I still remember those hours spent, a pile of textbooks by my side, my trusty fountain pen leaking ink on anything within a 30m radius, ready to launch headlong into a 2,000 word essay on kings of Sweden and how they ended up, for a while, as top nation.
It was all very simple.
You read it in the book, you wrote it on the page, you handed it in and waited for the inevitable disappointment.
These days the internet has made things very different.
My daughter has a homework book and we still use it for sums and spelling.
But a lot of the learning she does at home is on the internet.
It’s all very education by stealth – games rather than lessons.
But at least I supppose if you’re doing things online there’s fewer excuses for handing work in late or not at all.
The dog –that much maligned friend of the forgetful schoolboy – is surely no longer a factor.
Or is it?
I overheard a snippet of conversation in the playground the other day which made me chuckle with delight.
It seems one parent was complaining about the lack of an internet connection at home.
They’d tried the normal fixes, expressly turning it off and turning it on again but to no avail.
Only when they realised nobody had called them on the phone for two days did they realise something more sinister was at play.
Had the wind brought down the lines?
Were the secret services preparing to launch a midnight raid?
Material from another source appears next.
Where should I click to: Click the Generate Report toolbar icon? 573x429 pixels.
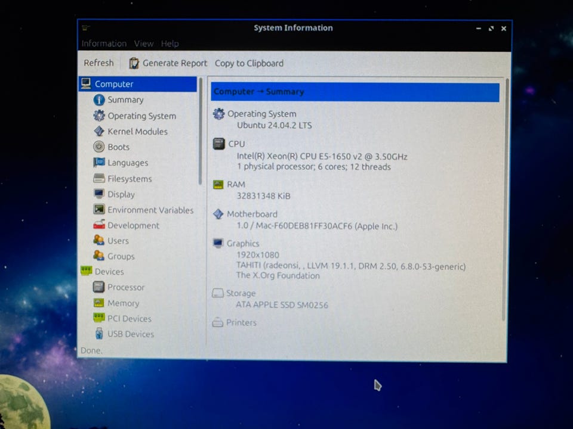click(134, 63)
No – a quick investigation in the back yard quickly uncovered the truth, a phone cable running down the wall of the house with what looked very much like bite marks all along the lower reaches.
There could only be one culprit, one thing responsible for severing communications and ensuring that homework went unfinished.
Dogs might not be able to eat homework any more but, it seems, right now our canine adversaries still have the upper hand.